Reactions and responses to the songs have been across the board.

“The Fault in Our Stars” author John Green had a clear takeaway for Drake: “Drake is learning an important lesson: Never go to war with a rapper who won a f–king Pulitzer.”

Plenty of fans have also gotten in on the conversation. Mark Phillips, who creates content on Instagram under the username Supremedreams_1, has shared a series of videos acting out possible scenarios that might be playing out in the lives of the two rappers.

Rapper Rick Ross, who is admittedly no fan of Drake’s, said that Lamar’s latest offerings are the closest to “what [André] 3000 would be like if he ever was in a battle.”

Comedian Andrew Nadeau offered his own take on the ongoing battle. He tweeted, “I love diss tracks because it’s basically 2 dudes going, ‘grr, we hate each other so much we’re going to take turns writing increasingly personalized poetry!'”

Nadeau added, “Like I’m sorry but if you know me well enough to write a 19 minute poem about me, we’re probably getting married.”

How it started

Things between the two got heated on March 25, when Lamar took aim at Drake and J. Cole on Future and Metro Boomin’s “Like That.”

Lamar responded to Cole’s “First Person Shooter” in which the “Wet Dreamz” artist referenced Drake’s real first name, Aubrey, rapping, “Love when they argue the hardest MC / Is it K. Dot? Is it Aubrey? Or me? / We the Big Three, like we started a league.”

Then K. Dot, better known as Lamar, responded back, “Yeah get up with me, f–k sneak dissing / ‘First Person Shooter,’ I hope they came with three switches/ Motherf–k the Big Three, n–a, it’s just Big Me.” Kanye West also got in on the action, dropping a “Like That” remix.

Drake and Lamar have an on-again, off-again friendship that dates back at least to 2011, when the former featured the latter on his album “Take Care.” The pair collaborated on more songs, but things fell apart after Lamar name-checked Drake in Big Sean’s “Control.” The pair battled back and forth throughout 2013 before things more or less died down — until this recent reignition.

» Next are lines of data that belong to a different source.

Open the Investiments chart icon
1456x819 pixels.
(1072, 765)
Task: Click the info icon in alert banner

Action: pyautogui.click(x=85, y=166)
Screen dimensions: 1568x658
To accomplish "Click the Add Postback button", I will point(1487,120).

After weeks of silence following that exchange, Lamar brought the beef back into the public domain with the release of “Euphoria” on Monday. The song is filled with several pop culture references, many of which are directly related to Drake’s career as an actor.

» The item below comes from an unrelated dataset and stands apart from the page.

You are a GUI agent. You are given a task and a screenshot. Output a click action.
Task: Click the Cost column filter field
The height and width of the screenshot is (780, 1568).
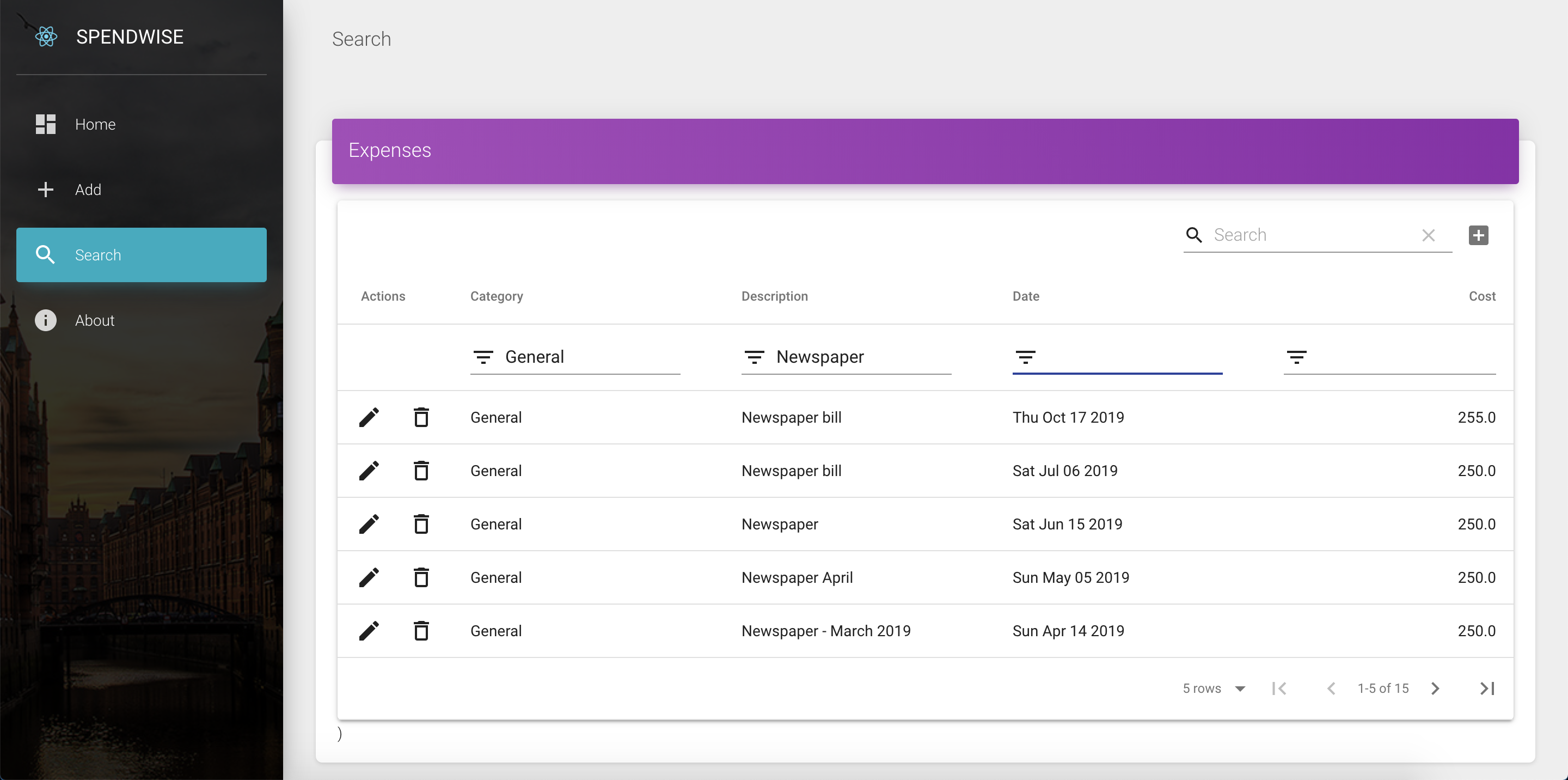(1400, 357)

One of the most obvious references is in the song title itself. Drake is an executive producer on the show by the same name. The series often depicts teenagers in scenarios they’re too young for, and Lamar’s reference calls to mind numerous stories about Drake’s inappropriate relationships with young girls, including his questionable texting relationship with “Stranger Things” star Millie Bobby Brown.

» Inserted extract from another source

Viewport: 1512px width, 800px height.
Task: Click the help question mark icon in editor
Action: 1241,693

The song also opens with the line “eurt si em tuoba yas yeht gnihtyrevE,” which is Richard Pryor’s line from “The Wiz” in reverse: “Everything they say about me is true, I’m a phony.”

Elsewhere in the song, Lamar appeared to reference Drake’s time on the Canadian young adult soap “Degrassi,” in which he played a disabled character. Lamar raps, “The famous actor we once know is lookin’ paranoid and now is spiralin’,” as well as, “And I might do a show a day, once a lame, always a lame.” The word “lame” is considered ableist by many within and outside of the disabled community.

Lamar also appeared to reference actor Haley Joel Osment, megachurch pastor Joel Osteen, and/or both. He rapped, “Am I battlin’ ghost or A.I.? N–a feelin’ like Joel Osteen” and “And my sixth sense tellin’ me to off him,” which could be references to Osment’s movies “A.I. Artificial Intelligence” and “The Sixth Sense.”

Drake previously had to pull one of his own disses off of social media after it used the A.I.-recreated voice of Tupac Shakur. Some observers noted that Lamar was so mad that he didn’t have time to fact-check his song reference. In the opening of “Not Like Us,” he again referenced Osment by whispering “I see dead people.”